• [Assignment]:
Set down every record exactly as it appears.

• [Provided records]:
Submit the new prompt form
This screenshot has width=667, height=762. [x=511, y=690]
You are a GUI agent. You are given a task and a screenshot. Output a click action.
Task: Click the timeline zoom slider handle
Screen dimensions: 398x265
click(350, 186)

• [Response box]:
Submit the new prompt form
This screenshot has width=667, height=762. [x=511, y=690]
You are a GUI agent. You are given a task and a screenshot. Output a click action.
Task: Click the timeline zoom slider handle
Screen dimensions: 398x265
click(350, 186)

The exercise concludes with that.